Ethiopia lodged a formal restitution claim in 2007 for hundreds of important and beautiful manuscripts and artefacts being held by various British institutions, all plundered after the 1868 capture of Maqdala, the mountain capital of Emperor Tewodros II in what was then Abyssinia.
That request has been refused. But in the run-up to a Maqdala display opening this week at the V&A, a compromise has been offered by the museum’s director, Tristram Hunt, who said: “The speediest way, if Ethiopia wanted to have these items on display, is a long-term loan … that would be the easiest way to manage it.”
The offer is significant given the pledge by the French president, Emmanuel Macron, that the return of African artifact would be a “top priority” for his administration.
The loan proposal has been welcomed by the Ethiopian state and campaigners, but Hunt said it was a complex debate and it was important not to extrapolate a “blanket policy”.
He told the Guardian: “You have to take it item by item and you have to take it history by history. Once you unpick the histories of the collections it becomes a great deal more complicated and challenging.”
The Maqdala display, which opens on Thursday, will show 20 items taken after a military expedition to secure the release of British hostages taken by Tewodros. The British victory culminated in the emperor’s suicide and the destruction of his fortress.
Hundreds of artefacts were plundered from Maqdala and the emperor’s treasury cleared with 15 elephants and 200 mules needed to transport them.
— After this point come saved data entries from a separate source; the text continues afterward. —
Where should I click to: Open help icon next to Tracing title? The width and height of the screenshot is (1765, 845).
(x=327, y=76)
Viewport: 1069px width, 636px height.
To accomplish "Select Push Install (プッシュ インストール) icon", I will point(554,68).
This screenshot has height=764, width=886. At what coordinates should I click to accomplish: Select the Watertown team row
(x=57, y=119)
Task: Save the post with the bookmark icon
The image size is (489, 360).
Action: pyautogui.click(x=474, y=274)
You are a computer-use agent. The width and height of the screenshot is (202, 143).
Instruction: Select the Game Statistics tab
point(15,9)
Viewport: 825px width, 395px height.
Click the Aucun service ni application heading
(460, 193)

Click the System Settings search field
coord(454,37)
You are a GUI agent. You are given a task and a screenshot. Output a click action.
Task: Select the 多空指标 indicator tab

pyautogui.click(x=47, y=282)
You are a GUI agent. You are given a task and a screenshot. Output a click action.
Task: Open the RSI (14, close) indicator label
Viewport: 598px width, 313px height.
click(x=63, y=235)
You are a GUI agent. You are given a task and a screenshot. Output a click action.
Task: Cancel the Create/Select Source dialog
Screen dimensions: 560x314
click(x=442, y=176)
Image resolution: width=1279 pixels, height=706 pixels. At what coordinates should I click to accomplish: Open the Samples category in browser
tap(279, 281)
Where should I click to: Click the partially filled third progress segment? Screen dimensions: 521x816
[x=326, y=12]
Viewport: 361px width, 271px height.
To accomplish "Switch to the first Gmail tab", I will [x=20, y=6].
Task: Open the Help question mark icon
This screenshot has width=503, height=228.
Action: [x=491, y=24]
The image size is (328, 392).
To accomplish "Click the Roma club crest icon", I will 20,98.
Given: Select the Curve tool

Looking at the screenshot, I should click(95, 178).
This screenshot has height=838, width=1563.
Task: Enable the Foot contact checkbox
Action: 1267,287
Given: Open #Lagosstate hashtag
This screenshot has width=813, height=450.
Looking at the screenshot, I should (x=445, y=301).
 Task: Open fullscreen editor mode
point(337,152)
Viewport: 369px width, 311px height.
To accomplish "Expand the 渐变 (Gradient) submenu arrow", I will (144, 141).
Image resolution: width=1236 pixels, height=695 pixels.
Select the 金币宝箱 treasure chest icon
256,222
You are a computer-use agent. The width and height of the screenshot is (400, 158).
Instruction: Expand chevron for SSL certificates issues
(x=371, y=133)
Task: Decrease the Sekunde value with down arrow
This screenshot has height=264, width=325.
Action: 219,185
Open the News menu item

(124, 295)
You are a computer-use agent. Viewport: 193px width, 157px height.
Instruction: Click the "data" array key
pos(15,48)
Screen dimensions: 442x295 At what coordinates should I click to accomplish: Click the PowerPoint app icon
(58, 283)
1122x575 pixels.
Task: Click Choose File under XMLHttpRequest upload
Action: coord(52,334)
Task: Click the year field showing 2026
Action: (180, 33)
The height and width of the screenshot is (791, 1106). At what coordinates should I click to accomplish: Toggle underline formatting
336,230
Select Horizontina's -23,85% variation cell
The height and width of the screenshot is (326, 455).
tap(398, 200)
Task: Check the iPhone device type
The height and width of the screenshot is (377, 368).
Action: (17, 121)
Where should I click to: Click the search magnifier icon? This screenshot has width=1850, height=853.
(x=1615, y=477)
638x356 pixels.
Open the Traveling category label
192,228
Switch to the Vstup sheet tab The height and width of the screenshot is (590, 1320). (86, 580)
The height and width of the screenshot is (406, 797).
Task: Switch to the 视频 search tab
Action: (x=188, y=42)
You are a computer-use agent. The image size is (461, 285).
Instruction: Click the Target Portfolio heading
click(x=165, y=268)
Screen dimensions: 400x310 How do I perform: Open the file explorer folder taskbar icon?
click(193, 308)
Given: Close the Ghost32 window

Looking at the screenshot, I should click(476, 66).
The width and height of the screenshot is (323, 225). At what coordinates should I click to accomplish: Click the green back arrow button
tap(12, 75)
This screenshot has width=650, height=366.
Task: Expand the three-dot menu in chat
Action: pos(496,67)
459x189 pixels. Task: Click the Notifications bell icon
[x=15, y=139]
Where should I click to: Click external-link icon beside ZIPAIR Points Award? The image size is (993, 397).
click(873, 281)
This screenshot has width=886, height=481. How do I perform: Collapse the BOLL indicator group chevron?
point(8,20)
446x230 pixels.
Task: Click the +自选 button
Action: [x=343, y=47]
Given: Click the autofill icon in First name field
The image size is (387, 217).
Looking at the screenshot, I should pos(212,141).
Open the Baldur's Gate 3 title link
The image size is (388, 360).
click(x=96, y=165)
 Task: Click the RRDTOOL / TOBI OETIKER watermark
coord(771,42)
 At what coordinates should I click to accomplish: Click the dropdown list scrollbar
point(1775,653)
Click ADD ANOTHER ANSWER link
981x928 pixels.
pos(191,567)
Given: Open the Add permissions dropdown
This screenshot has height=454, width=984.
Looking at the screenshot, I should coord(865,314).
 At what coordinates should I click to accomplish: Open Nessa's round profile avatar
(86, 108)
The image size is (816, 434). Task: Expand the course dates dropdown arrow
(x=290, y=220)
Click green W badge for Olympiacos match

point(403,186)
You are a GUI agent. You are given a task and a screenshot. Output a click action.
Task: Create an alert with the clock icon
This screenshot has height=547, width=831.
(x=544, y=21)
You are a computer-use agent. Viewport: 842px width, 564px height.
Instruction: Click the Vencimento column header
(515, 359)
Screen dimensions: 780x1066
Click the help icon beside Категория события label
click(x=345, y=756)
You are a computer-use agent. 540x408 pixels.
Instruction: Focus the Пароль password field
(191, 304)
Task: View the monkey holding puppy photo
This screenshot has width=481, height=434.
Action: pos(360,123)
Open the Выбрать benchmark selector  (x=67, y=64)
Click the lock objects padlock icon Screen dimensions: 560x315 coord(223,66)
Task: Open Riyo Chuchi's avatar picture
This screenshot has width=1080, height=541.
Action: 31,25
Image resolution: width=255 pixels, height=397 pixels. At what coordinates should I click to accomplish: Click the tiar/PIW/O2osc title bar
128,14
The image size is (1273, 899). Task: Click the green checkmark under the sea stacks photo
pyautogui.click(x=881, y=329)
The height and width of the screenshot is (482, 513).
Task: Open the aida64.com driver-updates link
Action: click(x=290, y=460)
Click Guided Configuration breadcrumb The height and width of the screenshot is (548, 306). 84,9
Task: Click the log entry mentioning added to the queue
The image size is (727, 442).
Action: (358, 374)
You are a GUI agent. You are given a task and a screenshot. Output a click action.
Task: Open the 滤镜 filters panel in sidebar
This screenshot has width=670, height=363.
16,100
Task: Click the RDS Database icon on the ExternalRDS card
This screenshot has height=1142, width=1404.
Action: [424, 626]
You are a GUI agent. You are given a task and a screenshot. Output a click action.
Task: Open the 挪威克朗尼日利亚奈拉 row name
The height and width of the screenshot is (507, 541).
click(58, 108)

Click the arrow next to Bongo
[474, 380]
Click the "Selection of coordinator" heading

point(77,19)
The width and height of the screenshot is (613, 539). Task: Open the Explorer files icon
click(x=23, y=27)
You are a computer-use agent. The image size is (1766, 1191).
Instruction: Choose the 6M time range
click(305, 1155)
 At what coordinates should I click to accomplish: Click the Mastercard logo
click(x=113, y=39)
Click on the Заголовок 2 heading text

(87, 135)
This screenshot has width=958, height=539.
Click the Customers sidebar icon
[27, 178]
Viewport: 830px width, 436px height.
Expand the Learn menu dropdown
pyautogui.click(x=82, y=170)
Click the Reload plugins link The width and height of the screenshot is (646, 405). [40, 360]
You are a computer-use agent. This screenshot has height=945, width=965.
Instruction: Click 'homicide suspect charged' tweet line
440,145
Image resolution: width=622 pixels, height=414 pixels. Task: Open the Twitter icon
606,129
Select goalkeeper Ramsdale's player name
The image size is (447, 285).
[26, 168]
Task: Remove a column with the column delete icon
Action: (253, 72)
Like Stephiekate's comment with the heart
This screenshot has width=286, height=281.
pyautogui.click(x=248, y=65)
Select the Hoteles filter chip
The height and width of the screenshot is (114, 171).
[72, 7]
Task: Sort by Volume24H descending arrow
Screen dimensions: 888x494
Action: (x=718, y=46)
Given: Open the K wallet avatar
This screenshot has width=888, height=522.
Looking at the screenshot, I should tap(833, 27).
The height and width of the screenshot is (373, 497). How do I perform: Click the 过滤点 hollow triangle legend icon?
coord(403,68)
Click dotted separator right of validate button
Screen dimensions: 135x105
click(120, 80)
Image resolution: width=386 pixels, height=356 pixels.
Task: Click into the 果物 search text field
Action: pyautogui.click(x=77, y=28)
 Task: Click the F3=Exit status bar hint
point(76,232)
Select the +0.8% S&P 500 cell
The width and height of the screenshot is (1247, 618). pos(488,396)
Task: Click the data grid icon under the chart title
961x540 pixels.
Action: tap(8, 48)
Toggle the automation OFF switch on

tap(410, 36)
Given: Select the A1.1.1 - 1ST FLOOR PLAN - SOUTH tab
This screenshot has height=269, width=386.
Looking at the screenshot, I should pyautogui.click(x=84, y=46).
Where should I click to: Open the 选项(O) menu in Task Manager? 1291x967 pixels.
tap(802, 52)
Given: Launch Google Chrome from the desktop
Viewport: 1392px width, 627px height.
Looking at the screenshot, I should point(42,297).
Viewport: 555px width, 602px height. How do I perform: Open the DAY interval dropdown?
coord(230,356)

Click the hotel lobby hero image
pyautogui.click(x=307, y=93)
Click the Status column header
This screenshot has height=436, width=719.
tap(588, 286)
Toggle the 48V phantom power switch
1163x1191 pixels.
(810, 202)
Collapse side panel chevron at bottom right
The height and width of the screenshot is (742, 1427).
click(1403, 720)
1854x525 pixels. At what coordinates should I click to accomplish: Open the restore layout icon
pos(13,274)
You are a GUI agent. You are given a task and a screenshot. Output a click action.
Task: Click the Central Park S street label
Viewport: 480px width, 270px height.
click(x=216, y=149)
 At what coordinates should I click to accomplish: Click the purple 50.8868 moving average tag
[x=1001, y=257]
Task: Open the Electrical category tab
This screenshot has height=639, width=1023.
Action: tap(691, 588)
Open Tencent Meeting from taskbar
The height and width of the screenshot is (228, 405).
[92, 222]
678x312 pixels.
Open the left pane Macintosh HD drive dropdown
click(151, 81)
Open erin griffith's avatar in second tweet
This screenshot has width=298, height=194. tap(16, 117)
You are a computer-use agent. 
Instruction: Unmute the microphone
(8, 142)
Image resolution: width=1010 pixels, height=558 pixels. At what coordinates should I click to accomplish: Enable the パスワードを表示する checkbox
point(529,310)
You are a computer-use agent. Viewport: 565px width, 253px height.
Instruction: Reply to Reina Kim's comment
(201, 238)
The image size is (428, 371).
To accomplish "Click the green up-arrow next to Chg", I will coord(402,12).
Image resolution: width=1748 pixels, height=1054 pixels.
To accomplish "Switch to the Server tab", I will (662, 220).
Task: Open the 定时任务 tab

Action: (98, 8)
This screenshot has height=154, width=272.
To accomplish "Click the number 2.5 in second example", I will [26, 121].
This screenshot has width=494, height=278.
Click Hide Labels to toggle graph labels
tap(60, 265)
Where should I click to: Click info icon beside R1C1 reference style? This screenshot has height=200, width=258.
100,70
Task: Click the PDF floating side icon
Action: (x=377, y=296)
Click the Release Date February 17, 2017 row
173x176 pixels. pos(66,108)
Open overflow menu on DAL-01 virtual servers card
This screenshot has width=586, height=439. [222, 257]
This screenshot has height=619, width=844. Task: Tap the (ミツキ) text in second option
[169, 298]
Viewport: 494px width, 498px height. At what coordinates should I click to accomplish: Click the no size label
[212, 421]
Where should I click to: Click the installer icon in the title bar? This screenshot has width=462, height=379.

Campaigners have identified about a dozen UK institutions that own them, from the V&A in London to the Royal Library at Windsor Castle to a regimental museum in Halifax.
Hunt said there were a number of reasons why a simple return was not possible, including the legal difficulties around deaccessioning and the “philosophical case for cosmopolitanism in museum collections”.
The offer of a long-term loan was welcomed by Prof Andreas Eshete, a former president of Addis Ababa University who co-founded Afromet, a campaign group for the return of Maqdala treasures.
“This can only be a great improvement on what has happened before,” he said. “There are certain things that are important to Ethiopia that are never on display in the UK so I think a loan, on a long-term basis, would be a great gift to the country.”
Eshete hoped by taking this first step it might also educate the British public about the merit of returning objects: “Once they see they are used in a proper way and in a way that is accessible to not only the Ethiopian public but the international public … people may well change their mind about the value of holding on to them for ever.”
The museum has worked closely with the Ethiopian embassy before the anniversary display. The ambassador, Hailemichael Aberra Afework, said: “We are delighted with the new partnership between Ethiopia and the V&A and look forward to working together in the future to our mutual benefit.
“Future cooperation will be especially beneficial in terms of capacity building and skills transfer in the care and maintenance of cultural heritage, in which the V&A has extensive experience.”
The loan may put pressure on other institutions to follow suit. The British Museum has about 80 objects from Maqdala, including a number of tabots – believed by Ethiopian Christians to be the dwelling place of God on earth, a symbol of the Ark of the Covenant.
They have never been on public display because of their religious importance and can only be seen, even by a curator, with the agreement of the Ethiopian Orthodox church.
Other objects are on display but the British Museum argues the value of them being seen by the public is in a global context. A spokeswoman said the museum would consider any loan request from Ethiopia.
Museums have international long-term loans in place but many believe they should go further, with the debate given impetus in November when Macron said in a speech: “African heritage can’t just be in European private collections and museums.”
Hunt said politicians often had “geopolitical, if not trade and defence deals in mind” when they made such statements. “You have to approach it in an item by item manner.
“I think personally It would not be a bad idea to think about how we use development aid money for greater partnerships for conservation, heritage management and artefact support in countries, like Ethiopia, which have an incredible heritage and the prospect of a growing, global market of visitors.”